No, not that. I’d gained the freedom to do everything else, but I’d lost that. It had been taken from me.
Had it? What would Jake do if I suggested we keep fooling around?
I thought it through as I bumped that stupid birdie up into the air over and over again. Tried to see the logic on both sides.
We’d started messing around because, with our bandaged hands, we couldn’t get ourselves off. Fact.
We both liked it. Fact.
So why not continue even though the bandages were gone?
But the clenching in my gut—the worry and the weird—was also a fact. The bandages had been a great excuse to try things out with Jake and pretend it didn’t mean anything. If we kept fooling around now, it would be different. Despite the sensitivity of my palms, I was pretty sure I could get myself off. Or, hell, now that we looked more or less normal, we could go to a club. There were a half-dozen hopping night spots within easy driving distance along the sound. Jake and I had been to most of them before, together, and picked up girls in years past.
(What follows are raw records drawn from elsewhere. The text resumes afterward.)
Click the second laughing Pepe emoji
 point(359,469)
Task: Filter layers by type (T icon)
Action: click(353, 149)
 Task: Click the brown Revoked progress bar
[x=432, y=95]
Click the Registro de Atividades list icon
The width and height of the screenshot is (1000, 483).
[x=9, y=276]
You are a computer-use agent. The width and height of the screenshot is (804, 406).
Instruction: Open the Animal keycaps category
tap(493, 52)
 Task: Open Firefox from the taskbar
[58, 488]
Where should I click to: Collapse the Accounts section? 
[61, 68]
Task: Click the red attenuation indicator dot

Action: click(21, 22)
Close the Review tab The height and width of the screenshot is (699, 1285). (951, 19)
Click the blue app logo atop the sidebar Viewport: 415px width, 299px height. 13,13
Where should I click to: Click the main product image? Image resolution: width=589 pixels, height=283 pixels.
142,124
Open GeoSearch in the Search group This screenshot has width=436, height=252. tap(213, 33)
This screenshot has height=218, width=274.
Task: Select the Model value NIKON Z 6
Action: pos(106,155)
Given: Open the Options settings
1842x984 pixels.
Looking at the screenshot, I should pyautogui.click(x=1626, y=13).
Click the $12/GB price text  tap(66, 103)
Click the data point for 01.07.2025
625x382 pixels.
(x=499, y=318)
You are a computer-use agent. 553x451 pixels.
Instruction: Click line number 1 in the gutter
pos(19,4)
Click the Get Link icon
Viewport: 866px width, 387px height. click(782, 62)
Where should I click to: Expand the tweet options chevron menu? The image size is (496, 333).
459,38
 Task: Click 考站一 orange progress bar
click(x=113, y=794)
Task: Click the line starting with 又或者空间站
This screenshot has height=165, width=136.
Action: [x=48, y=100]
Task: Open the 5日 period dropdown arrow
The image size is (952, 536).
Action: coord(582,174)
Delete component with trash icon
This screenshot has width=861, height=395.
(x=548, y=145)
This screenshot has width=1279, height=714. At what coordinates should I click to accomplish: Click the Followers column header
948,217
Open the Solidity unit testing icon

So if we continued to have sex now, I’d be admitting that I wanted Jake, specifically, that I wanted him as a sexual partner. And I did. But . . . did I really? Or had it just become a convenient habit, like continuing to eat the bowl of nuts because it was in front of you? And if I did want Jake, what did that mean?
That was the hard part. I did want to keep touching Jake, kissing Jake, getting off with Jake. The thought of stopping was painful. But now it would mean something, and I didn’t know how that could work. In a few weeks, we’d be going our separate ways. I’d be meeting girls at Harvard, dating girls. And Jake would probably date girls in California too. Or maybe he’d find someone like Kevin.
If we were still lovers, all that would be weird. Would Jake expect me to be monogamous? A long-distance relationship was hard enough; I’d tried that and failed with Kristen my senior year of high school. But a long-distance relationship with a guy? With a friends-with-bennies guy? How would that even work? And why? Or would we just be best friends who might fool around if and when we happened to see each other? It was too murky and undefined, too weird.
It would be best to stop now. This would be the cleanest break. Right now, at this moment, and for this reason: the bandages are off.
I knew that. I knew it would be the best place to get off this crazy train before Jake was hurt or I was hurt or something happened to ruin our friendship. But I didn’t want to. I really didn’t want to.
Batting the bird around for another hour didn’t bring me any further insight. I figured I’d try to suss out what Jake wanted. If he made the first move . . .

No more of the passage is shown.